Towards the end of our first week, my mother was rushed to hospital with a suspected stroke. After two days of testing, magnesium (to reduce blood pressure) and rest she was released with no lasting side effects. During the daytime I kept to business as usual, during the evening I left the children in Ralph's care and went to be with her at the hospital.

Mom's release was in time for the maiden voyage of our camp-tent-trailer we'd purchased recently. (given the moniker, SS Snickelfritz) At her request, we continued with our plans and camped for 2 nights / 3 days at San Simeon State Park, just downwind from Hearst Castle. We could smell the ocean mingling with campfire smoke & at night we could hear the waves as though our little Snickelfritz would be swept out to sea. I brought "school" along, in the mornings Gabe and I worked amidst the squirrels and curious blackbirds.

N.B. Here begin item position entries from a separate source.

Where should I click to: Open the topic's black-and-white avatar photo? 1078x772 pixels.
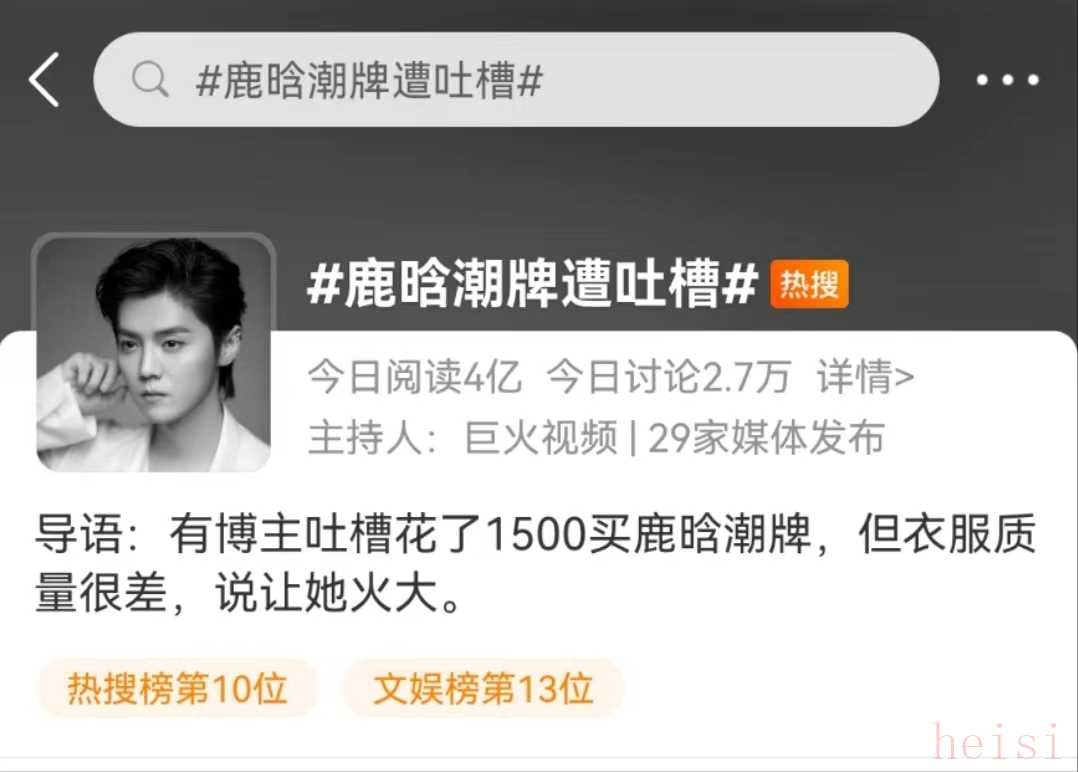pyautogui.click(x=153, y=354)
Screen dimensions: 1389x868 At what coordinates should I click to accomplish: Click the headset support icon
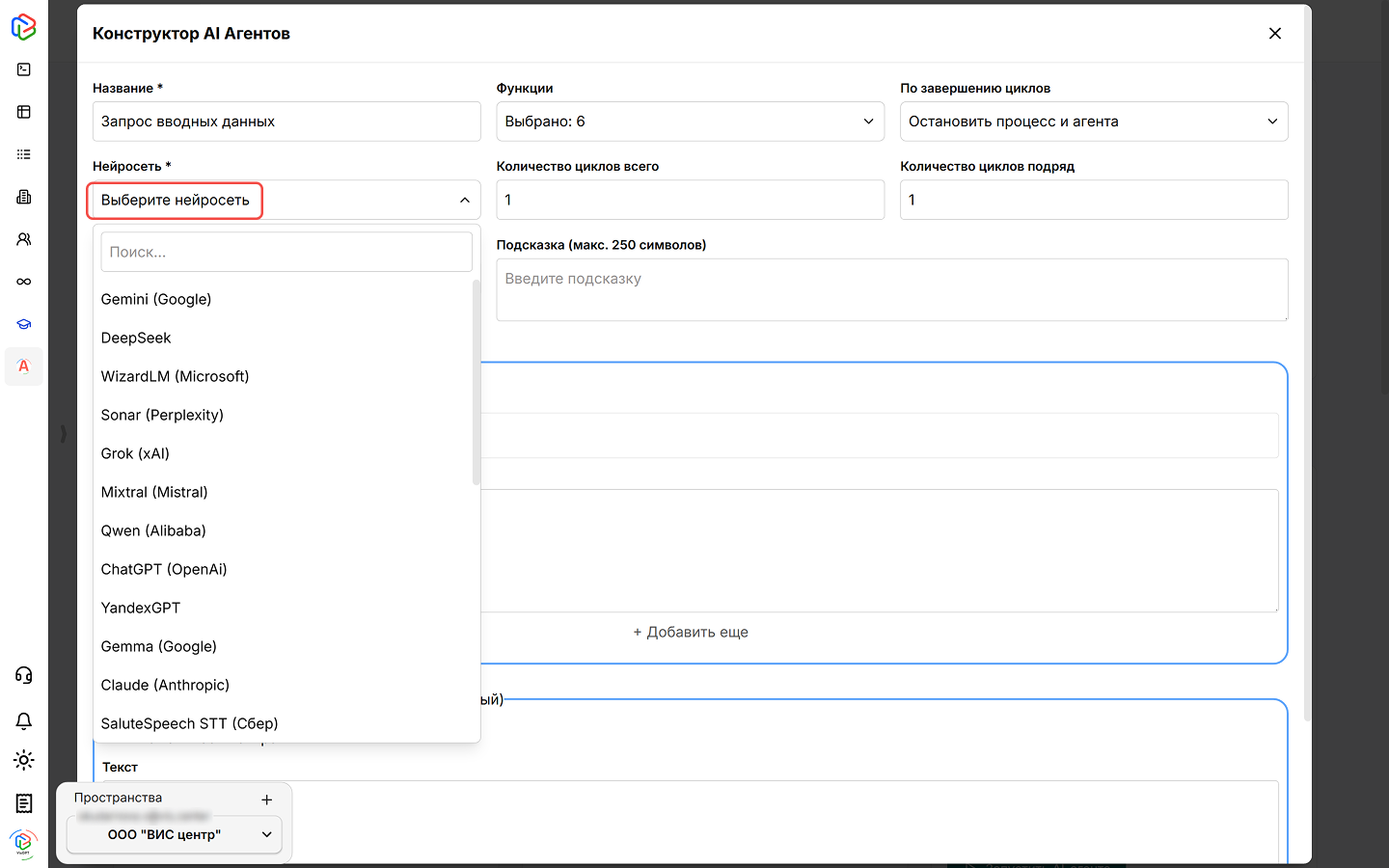click(x=24, y=675)
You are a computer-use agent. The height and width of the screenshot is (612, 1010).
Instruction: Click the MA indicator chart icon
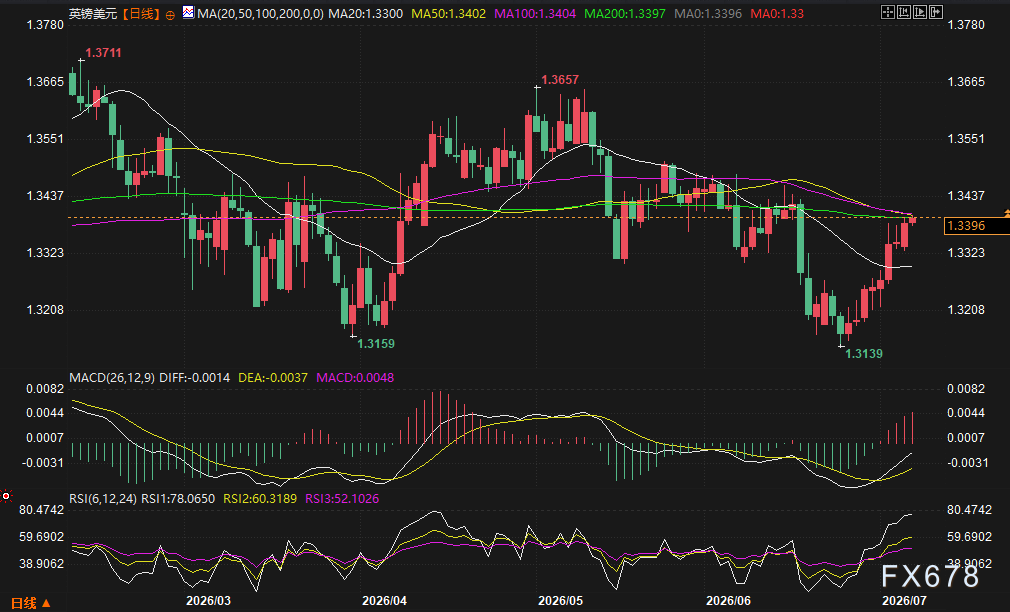[188, 12]
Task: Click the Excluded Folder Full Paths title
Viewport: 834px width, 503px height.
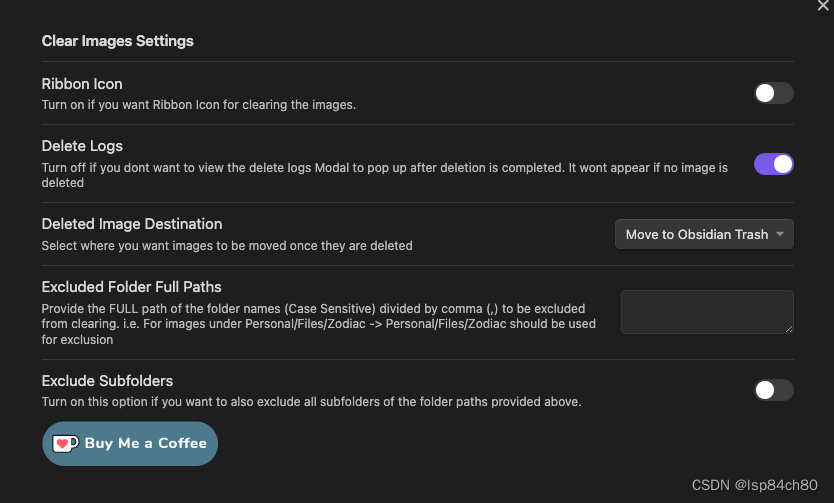Action: tap(131, 287)
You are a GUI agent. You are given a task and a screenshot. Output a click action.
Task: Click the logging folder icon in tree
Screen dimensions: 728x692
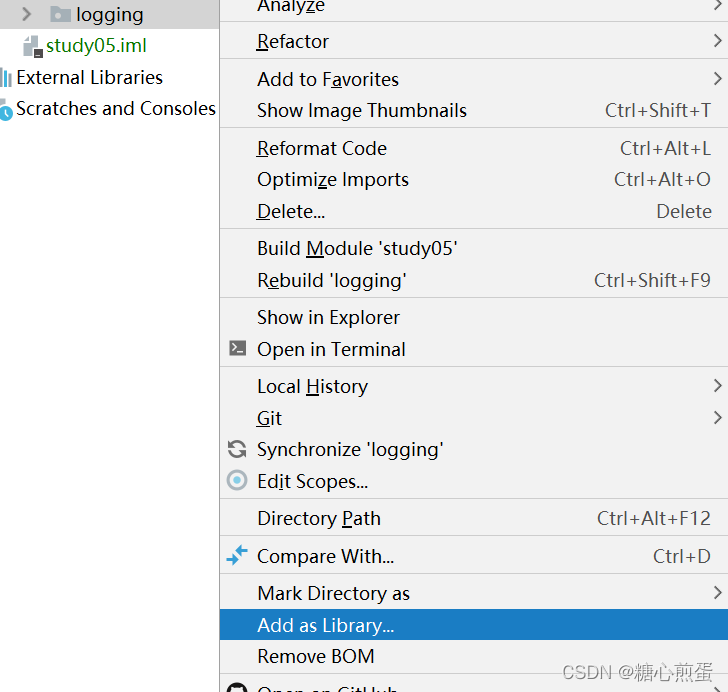60,14
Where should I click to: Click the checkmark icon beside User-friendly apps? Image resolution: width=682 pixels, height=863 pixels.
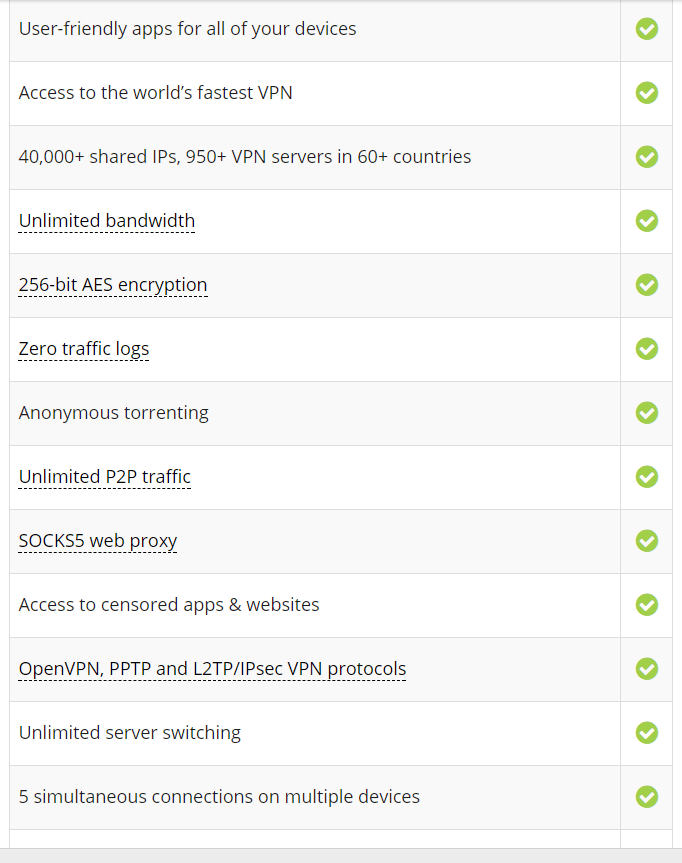[647, 29]
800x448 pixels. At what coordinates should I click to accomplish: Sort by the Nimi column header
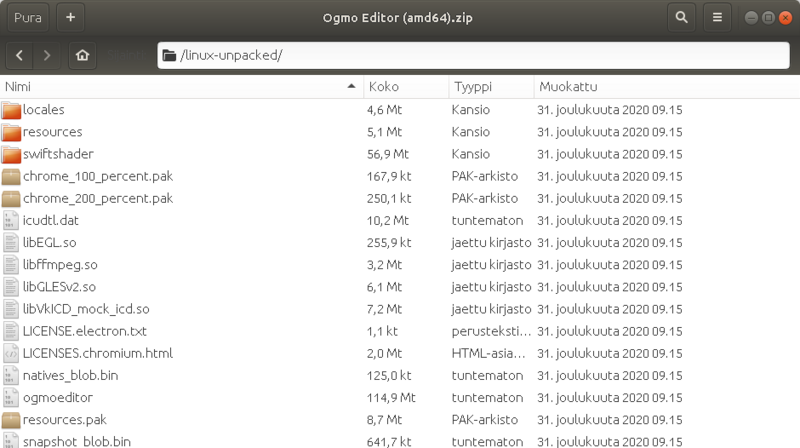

At some point during my first week of school I had a small homeschool identity crisis. Using the packaged curriculum given to me by our resource teacher from the charter school, I felt as though Gabriel and I were only working to feed a ditto hungry monster, never quite satisfied. After a brief conversation with the resource teacher, who told me simply -- "of course it's boring and repetitious, what we've given you is the 'loaf'. It's a tasteless, bland compilation of everything you'd need to nourish yourself and survive. What you do with it and how you use it is up to you."

Given that encouragement, without hesitation I decided to go "off grid" (charter school speak for using an alternative curriculum other than state recommended) for Gabe's reading and writing assignments. Ultimately, as I gain more confidence I will likely go off grid for science and social studies as well.

We are now studying "Little House in the Big Woods" as a comparison to life today. I feel strongly that classic literature has a very valuable place in society and I want to expose Gabriel to as much as possible of that.

Tuesday, September 8, 2009

An Interesting albeit Baffling Phenomenon

How is it, that just as I triumphantly strike an item from my "To-Do" list, three others appear in it's place?

Why can I never seem to be done? Is this something scientists are studying? Perhaps it's a job best suited for physicists? Licensed Psychics? Is there a "To-Do" whisperer like there is a "Dog Whisperer" or "Horse Whisperer"?

I have this very vivid mental image of my "To-Do" list resembling something of a Hydra, whilst I, am Hercules, unsuccessfully truncating heads left and right, only to find new growths in their places.

What was it Hercules did to defeat the Hydra? Flew to the underworld, on the wings of Pegasus, firing flamed arrows ... chopping off heads with a sickle until his nephew bailed him out by burning off the decapitated stumps.

Let me see if I can manage it... I'll fly (via my trusty Envoy) to the underworld (aka Wal-Mart, Costco, & Winco) chop off a few heads (read = spend a boatload of money), fire some flaming arrows (run a handful of laundry loads), and finally seek help from a close trusted friend or family member (via my martini shaker).

Hmm. Who says Greek Mythology isn't applicable today?